Post by bq1 » Thu Feb 01, 2007 3:35 am

Ok, here goes. I've never written a tutorial before and I'm no expert on UV mapping, God knows! There will no doubt be mistakes and easier ways to do things, so apologies in advance. Please comment... :)

BAKING BLENDER'S PRCEDURAL TEXTURES FOR USE WITH INDIGO

Versions I used:
Blender 2.42
Indigo 0.5
Blender2Indigo Exporter 0.5beta

1. Open blender, delete the default cube and add a UV sphere ([Spacebar] -> Add -> Mesh -> UVSphere). I rotated mine around for a bit so the texture would be more interesting. (I know, texture-rotate, but I cheated...)

2. Now set up a material for it as indicated below (or whatever you like really :) ), by upping the colour to white and adding the two wood textures.

Image

3. Split your screen so you have a 3D window and UV/Image editor visible. In the 3D window switch from 'Object Mode' to 'UV Face Select', making sure your sphere is selected.

Image

4. Press 'a' in the 3D window to select all faces, then in the UV/Image Editor, create a new image (Image -> New...). I used 512x512.

5. Still in the UV/Image Editor window, select the 'Archimap UV Projection Unwrapper' script from the 'UVs' menu. I used the following options:

- Fill in holes (space efficient, slow)
- Unwrap all ... (this won't matter if you selected all the faces)
- ...then just use the defaults for the last two settings.

Image

6. Then select the 'Texture Baker' script from the 'UVs' menu in the UV/Image Editor window. Note: If you use a screen-resolution of 800x600 (like me) you'll have [Ctrl-UpArrow] to maximise that window to access the upper part of the menu. I used the following options:

- No replace
- Size: 512

edit: OR see the post below regarding superior "Bake Render Meshes" in 2.43

Image

7. When the UV map renders (and this was an epiphany for me ;) ), press F3 to save it. I called it 'wood-tex.png'.

Image

8. Now that we have an image to work with, we can remove the procedural textures from our sphere. With the sphere selected, go to the Materials pane in the Buttons window and clear the textures out.

Image

9. Now, in the Texture pane, add a new image texture and load in the file we just 'baked'. Doesn't hurt to give the texture a meaningful name. ;).

Image

10. Back in the Materials pane, with the new texture selected, set up the mapping as follows...

Image

11. A quick Blender-render shows us our result. It's not bad, but the seams are visible.

Image

12. If you go back to 'UV Face Select' mode in the 3D window with the sphere selected, select all it's faces, then load the baked image into the UV/Image editor you can see where the problems lie, as below.

Image

13. There are probably various ways of tackling this, but just for now I'm going to move the UV map up a little bit, then do the following to each of the six UV 'areas'.
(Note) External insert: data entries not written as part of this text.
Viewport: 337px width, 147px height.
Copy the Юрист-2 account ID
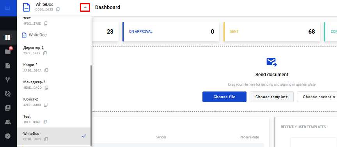pos(46,105)
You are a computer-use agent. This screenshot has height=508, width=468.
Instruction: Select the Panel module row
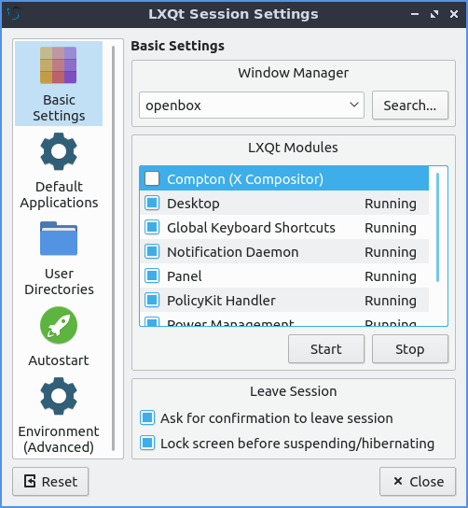point(284,276)
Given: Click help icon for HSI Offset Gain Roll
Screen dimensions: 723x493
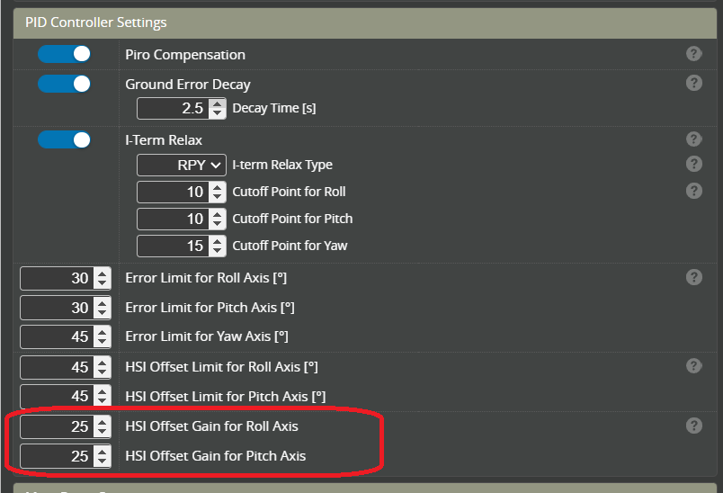Looking at the screenshot, I should pyautogui.click(x=693, y=426).
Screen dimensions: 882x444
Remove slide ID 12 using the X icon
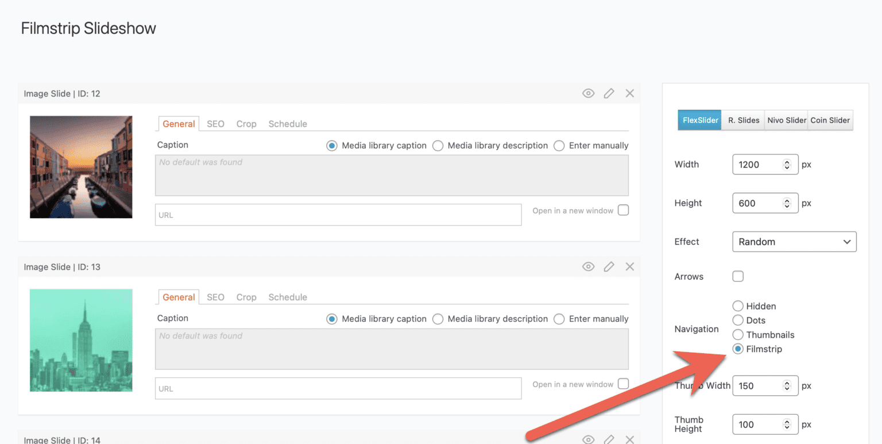pyautogui.click(x=629, y=93)
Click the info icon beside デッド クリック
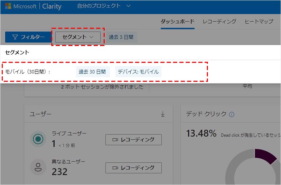The width and height of the screenshot is (281, 185). [x=231, y=114]
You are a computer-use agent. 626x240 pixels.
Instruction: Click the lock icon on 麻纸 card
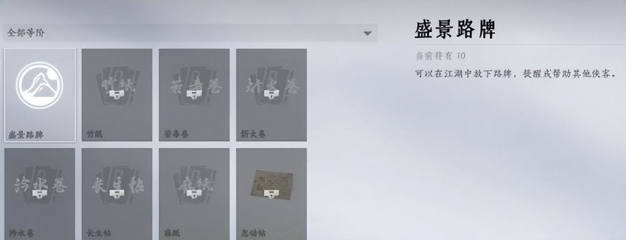[194, 194]
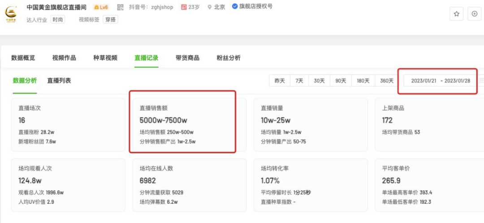
Task: Click the 时尚 industry tag
Action: coord(57,20)
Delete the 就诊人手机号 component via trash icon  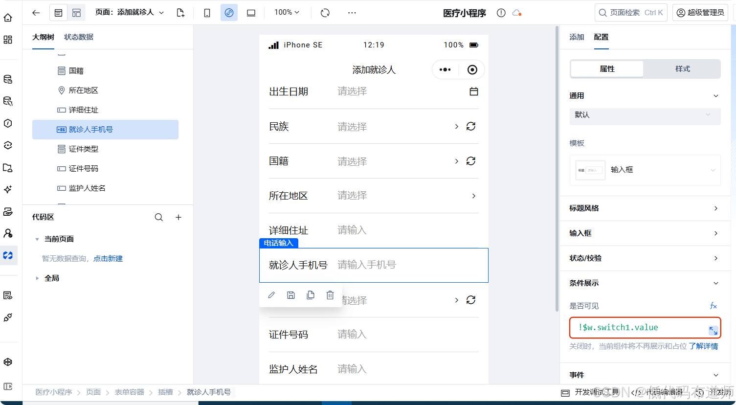(x=330, y=295)
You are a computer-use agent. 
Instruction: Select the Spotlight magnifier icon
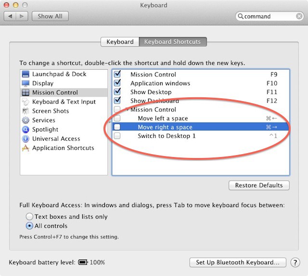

a) Select a UV point, then press [Ctrl+L] to select the other linked points in that 'area'
b) Hit to scale, then type .995 to scale it down just a teeny bit.
c) Hit [Enter] to apply the scale.

Image

14. That's a bit better! Ok, so now let's export to Indigo in the usual way and render to see what happens. BEFORE YOU START THIS make sure that you've copied the baked image to the Indigo directory, and if you have trouble with it not rendering the texture, try converting the file to a JPG instead of PNG, remembering to change the relevant texture path in the XML. I had to do this so be prepared for it.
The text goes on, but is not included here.